I think its time to consider removing the CVE functionality. Not only does it give many false positives, but users have rarely complained that it hasn't been updated in quite some time with the latest vulns. I'm thinking very few people, if any, are consuming this info.

Let's use this post to vote from now until August 1, 2024. Anyone who wants to keep the version check-based CVE info, add a thumbs-down ( :-1: ) to this post.

[skull-squadron]

Version-based CVE "checking" is a bad idea and leads to mission creep.

Guessing based on version banners will produce both false alarms (false positives) and, worse, potentially a false sense of security (false negatives) in some instances which would be catastrophic.

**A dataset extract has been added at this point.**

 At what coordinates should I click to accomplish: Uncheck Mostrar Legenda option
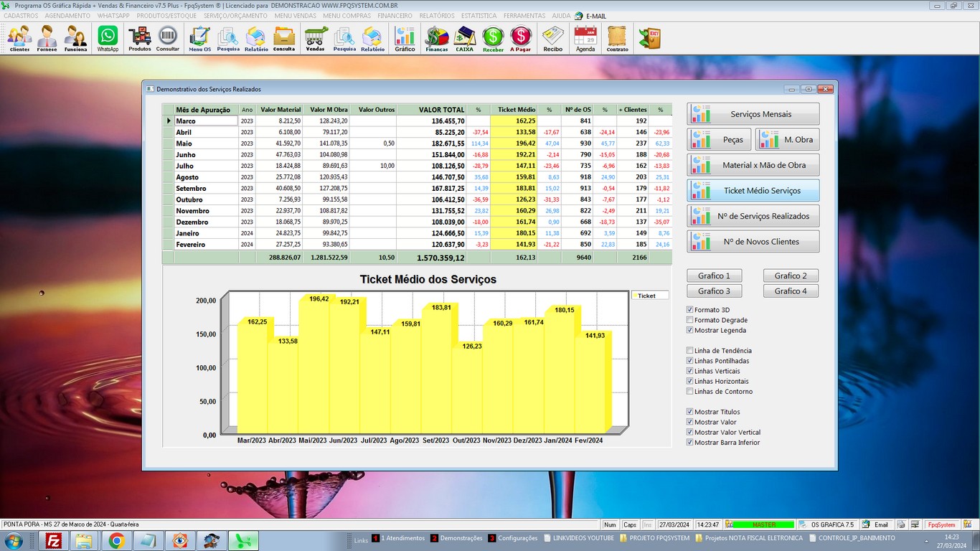[690, 331]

This method of vulnerability auditing is extremely fragile because top-tier LTS Linux distros backport patches (albeit with some delay) to numerically "vulnerable" versions but don't consistently update their server banners to something that can be distinguished.

Instead, the gold standard of vuln auditing is using real, precise, accurate, and {,semi-}benign PoCs for each CVE to probe a service to determine with high confidence if they are actually patched. And it's far easier to roll out vulnerability auditing, management, and remediation on systems with local access, in which case "whitebox" testing is much easier. If one needs remote CVE management, the usual vendors like Tenable, Rapid7, CrowdStrike and similar vendor(s) exist and already have solutions. Unfortunately, independently cobbling together high-confidence CVE detection isn't something that would be cheap, quick, or easy.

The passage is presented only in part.